The wall portion is provided with a slit that opens to the outside perpendicular to the longitudinal direction, and an engaging portion,
The engaging portion is
It consists of a concave part in one part of the wall part facing the longitudinal direction across the slit, and a convex part in the other part that can be engaged with the concave part,
The engagement state between the concave portion and the convex portion can be maintained.

  A cable with a connector according to one aspect of the present invention has a connector at an end, and has the connector boot adjacent to the connector.

  According to the present invention, the connector boot is held in a state bent to an arbitrary shape without complicating the structure of the connector boot or incorporating a metal wire or the like and without incurring extra costs. Can do.

It is a schematic plan view of the optical fiber cable which has the boot for optical connectors which concerns on 1st embodiment. It is a perspective view of the boot for optical connectors concerning a first embodiment. It is a perspective view of the boot for optical connectors which concerns on 2nd embodiment. It is a perspective view of the boot for optical connectors which concerns on 3rd embodiment.

[Description of Embodiment of the Present Invention]
First, embodiments of the present invention will be listed and described.
The connector boot according to the embodiment of the present invention,
(1) It has a hollow boot body,
The boot body is formed with a wall portion that extends in the longitudinal direction of the boot body and covers the periphery of the cable.
The wall portion is provided with a slit that opens to the outside perpendicular to the longitudinal direction, and an engaging portion,
The engaging portion is
It consists of a concave part in one part of the wall part facing the longitudinal direction across the slit, and a convex part in the other part that can be engaged with the concave part,
The engagement state between the concave portion and the convex portion can be maintained.
As a result, the structure of the connector boot is not complicated, the metal wire or the like is incorporated, and the extra cost is not required. The boot can be held in a state bent into an arbitrary shape.

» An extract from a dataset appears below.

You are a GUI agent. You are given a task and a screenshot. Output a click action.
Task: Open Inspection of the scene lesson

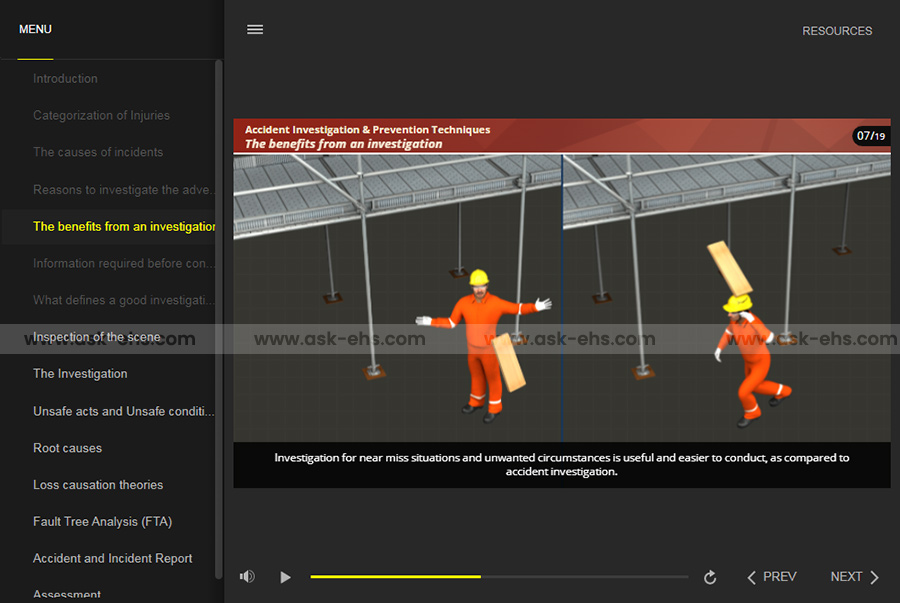(97, 337)
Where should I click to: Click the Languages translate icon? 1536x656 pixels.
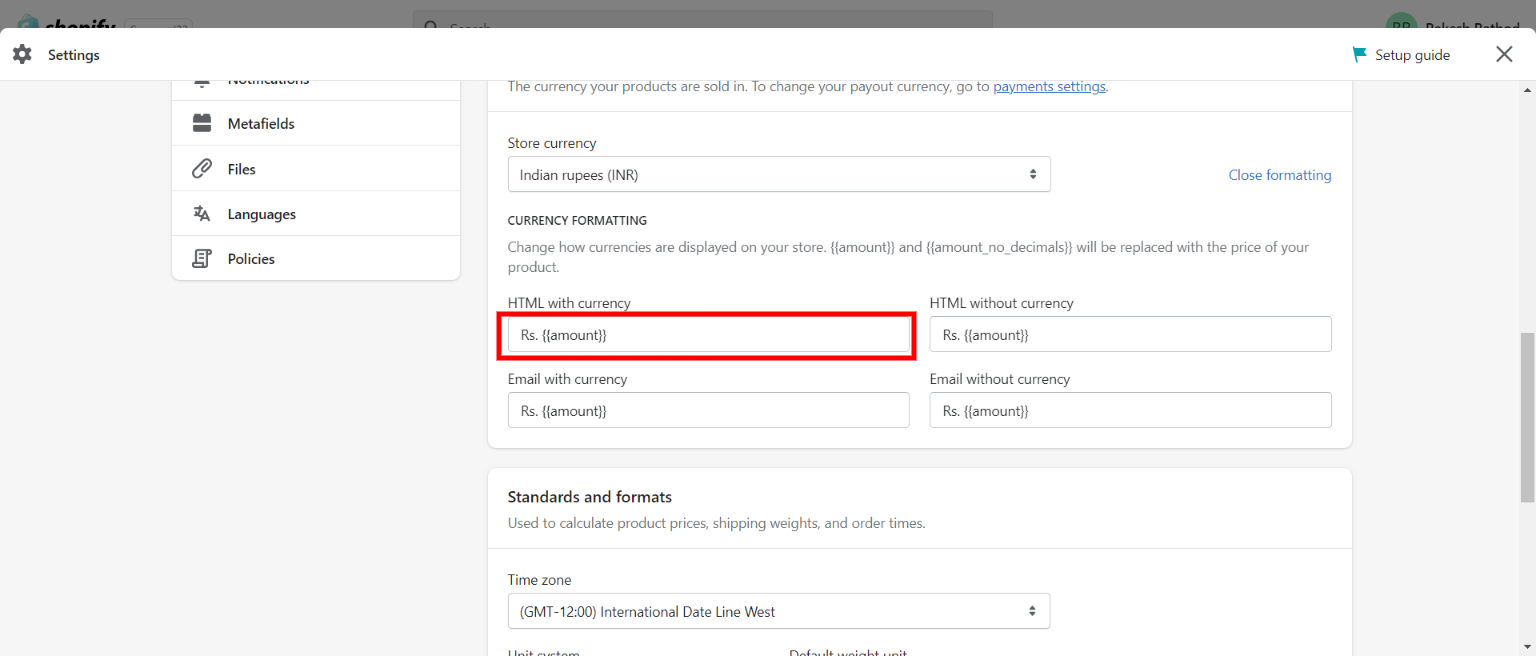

(2) In the connector boot of (1), a plurality of the engaging portions are provided in the circumferential direction of the boot body.
Since a plurality of engaging portions are provided in the circumferential direction of the boot body, only the engaging portion in the direction desired to be bent among the circumferential engaging portions is engaged, and the connector boot is bent in a desired direction. be able to.

(3) In the connector boot of (1) or (2), a plurality of the engaging portions are provided in the longitudinal direction of the boot body.
By providing a plurality of engaging portions in the longitudinal direction of the boot body, a plurality of engaging portions that bend in the same direction can be engaged to increase the bending angle. Thereby, the angle at which the connector boot is bent can be adjusted by changing the number of engaging portions to be engaged.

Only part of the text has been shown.